Christophe Rivenq, maire LR d’Alès, a été exfiltré de son domicile par les policiers du Raid dans la nuit du lundi 20 au mardi 21 juillet, pour suspicion de voiture piégée devant chez lui. Marine Le Pen a réagi sur X, apportant son soutien à l’élu et alertant sur “l’extrême gravité de la situation”.
Une menace qui s’aggrave depuis une semaine
L’affaire remonte au jeudi 16 juillet : l’épouse du maire découvre dans la boîte aux lettres une enveloppe signée DZNG, contenant deux balles de calibre 9 mm et une lettre de revendication mentionnant le groupe criminel DZ Mafia. Des inscriptions menaçantes sont également retrouvées sur les murs du domicile. Le parquet d’Alès ouvre une enquête pour menaces de mort et intimidation. Le ministre de l’Intérieur Laurent Nuñez appelle l’élu dès le soir même et confirme, sur France Inter, juger “très probable” que ces menaces émanent bien de la DZ Mafia, un groupe qui “convoite” le territoire d’Alès pour y étendre son trafic de stupéfiants.
De la protection renforcée à l’exfiltration
Rivenq, qui avait jusque-là refusé une protection rapprochée, disposait seulement d’un bouton d’alerte.
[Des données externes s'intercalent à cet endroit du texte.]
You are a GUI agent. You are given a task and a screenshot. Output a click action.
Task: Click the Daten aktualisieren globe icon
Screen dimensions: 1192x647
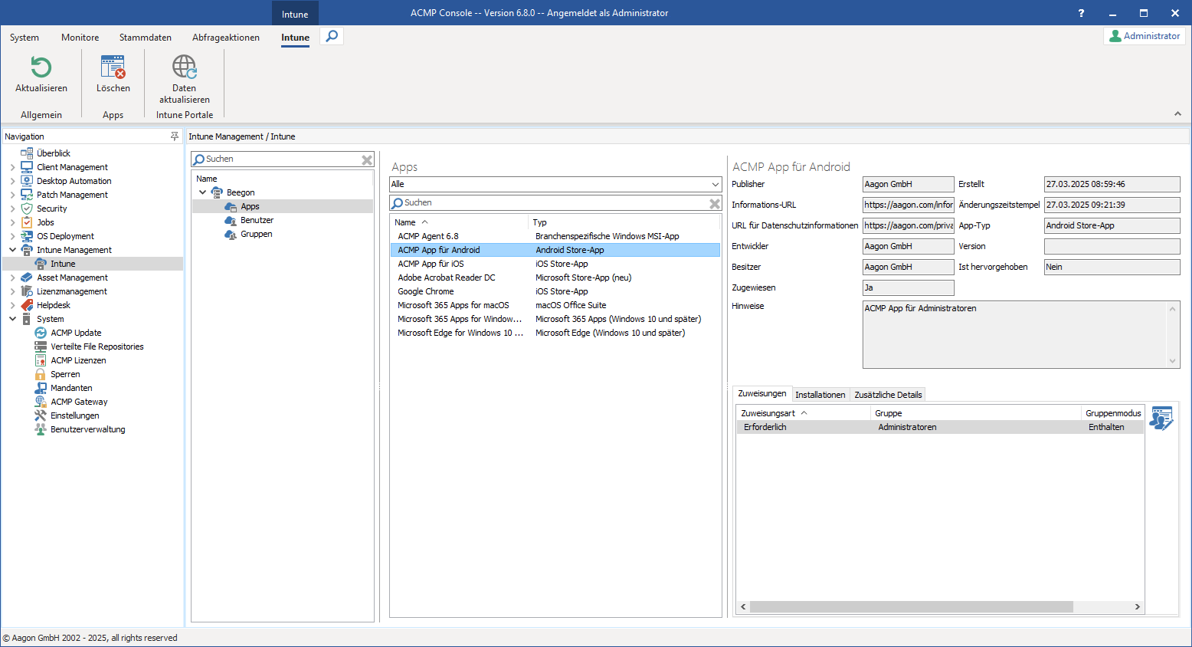click(x=184, y=65)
Face à la persistance des menaces, des mesures de sécurité renforcées sont mises en place le lundi soir, avant l’intervention du Raid dans la nuit, motivée par la présence d’un véhicule suspect près de son domicile. Sur X, Marine Le Pen dénonce une situation qui “doit faire prendre conscience à chacun de l’extrême gravité” du narcotrafic, affirmant qu’il constitue “plus que jamais une menace pour notre démocratie”, et appelle l’État à “réaffirmer son autorité” sur l’ensemble du territoire.